The annual exclusion
You can give a certain amount to any one person each year without needing to file Form 709 for that gift — the annual exclusion. Gifts at or below the exclusion, per recipient, generally require no 709 at all. Only when a gift to a single person exceeds the annual exclusion in a year does the reporting requirement typically arise. The exclusion amount is set by the IRS and changes from year to year (for 2026 it is $19,000 per recipient), so always check the current figure rather than relying on a remembered number.
When Form 709 is required
In broad terms, a giver generally needs to file Form 709 when a gift to one recipient exceeds the annual exclusion for the year. For a crypto gift, the value is the fair market value of the coins on the date of the gift. Situations that commonly trigger a 709 include:
- gifting crypto worth more than the annual exclusion to a single person in a year;
- combining a crypto gift with other gifts to the same person that together exceed the exclusion;
- certain gifts where spouses choose to split gifts, which can require a filing;
- larger transfers that draw against your lifetime exemption.
The precise triggers, exclusion and exemption amounts, and any spousal rules are set by current law and change over time — confirm the current thresholds before deciding whether you must file.
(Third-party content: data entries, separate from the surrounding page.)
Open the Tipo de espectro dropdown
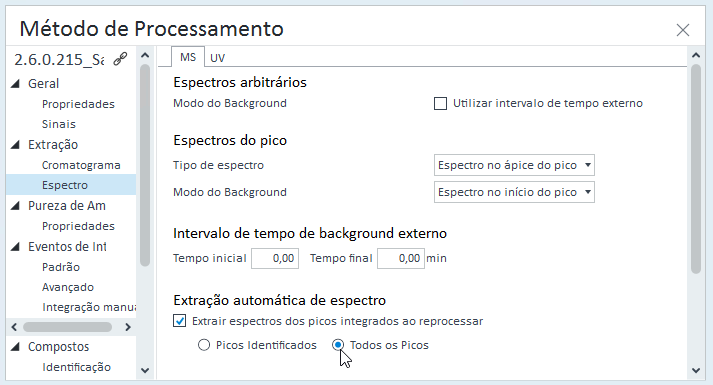This screenshot has width=713, height=385. (x=514, y=165)
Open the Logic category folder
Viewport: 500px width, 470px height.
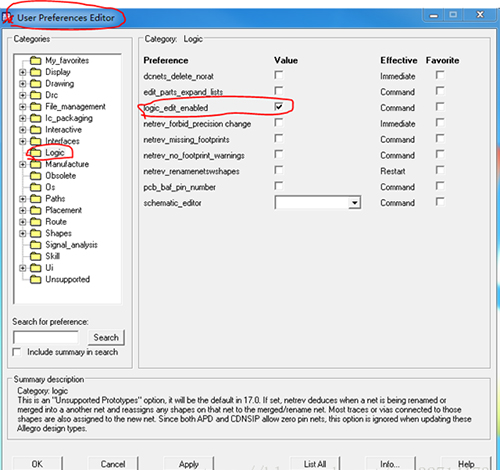(35, 153)
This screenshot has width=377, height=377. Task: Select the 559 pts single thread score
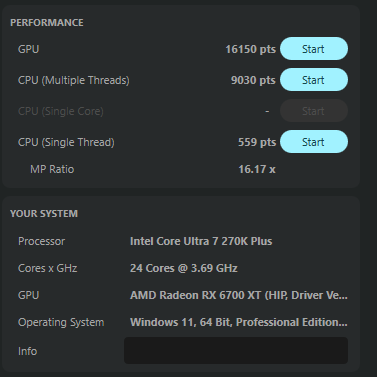(x=257, y=142)
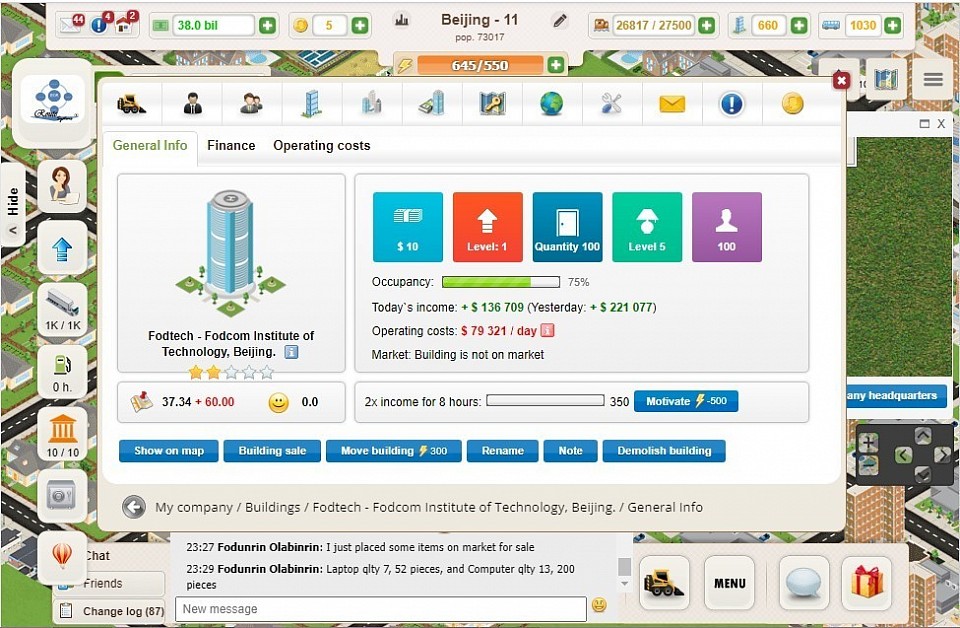The width and height of the screenshot is (960, 628).
Task: Add more cash with green plus button
Action: coord(267,25)
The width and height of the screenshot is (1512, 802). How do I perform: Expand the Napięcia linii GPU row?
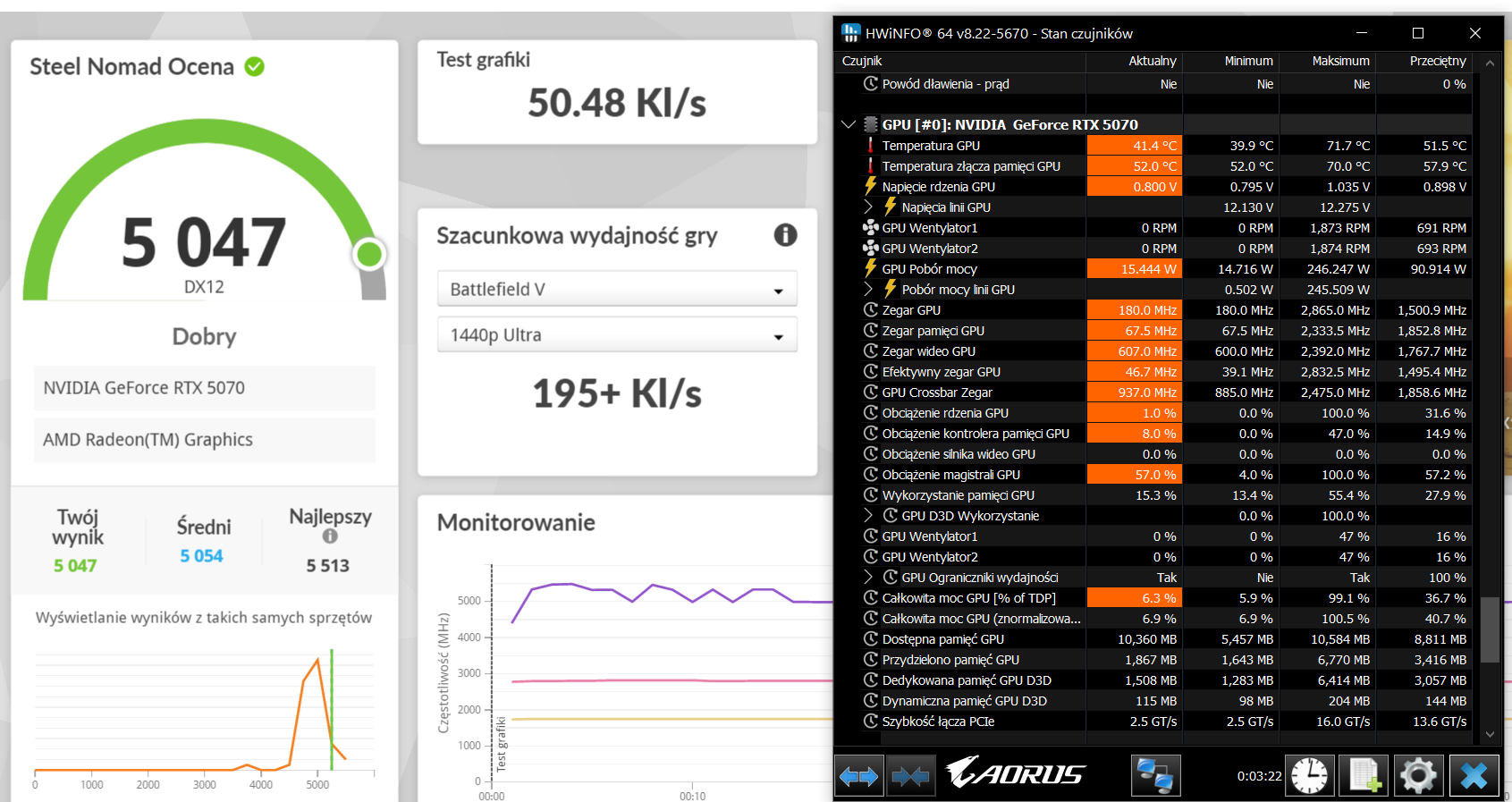[868, 207]
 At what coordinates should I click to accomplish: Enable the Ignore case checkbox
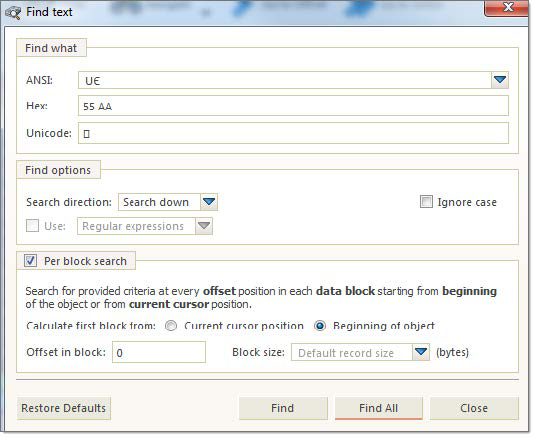pos(426,202)
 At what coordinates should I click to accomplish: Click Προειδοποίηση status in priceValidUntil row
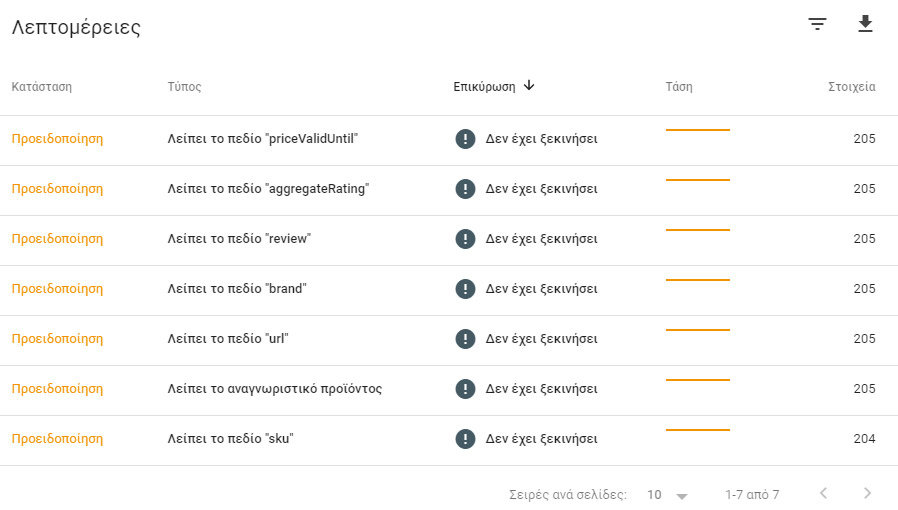[x=57, y=139]
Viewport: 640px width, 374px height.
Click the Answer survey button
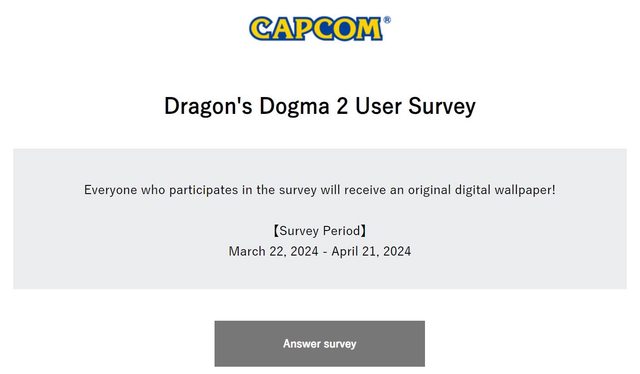[320, 343]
Filing 709 rarely means paying gift tax
A common worry is that filing Form 709 means writing a cheque for gift tax. For most people it does not. Gifts above the annual exclusion generally reduce your lifetime exemption — a large cumulative amount (around $15 million per individual for 2026, which recent legislation made permanent rather than letting it fall as had been scheduled) — rather than producing tax immediately. You only start owing gift tax once total lifetime gifts exceed that exemption. So a 709 is usually a tracking filing, not a bill. Confirm the current exemption and how it interacts with estate tax for your situation.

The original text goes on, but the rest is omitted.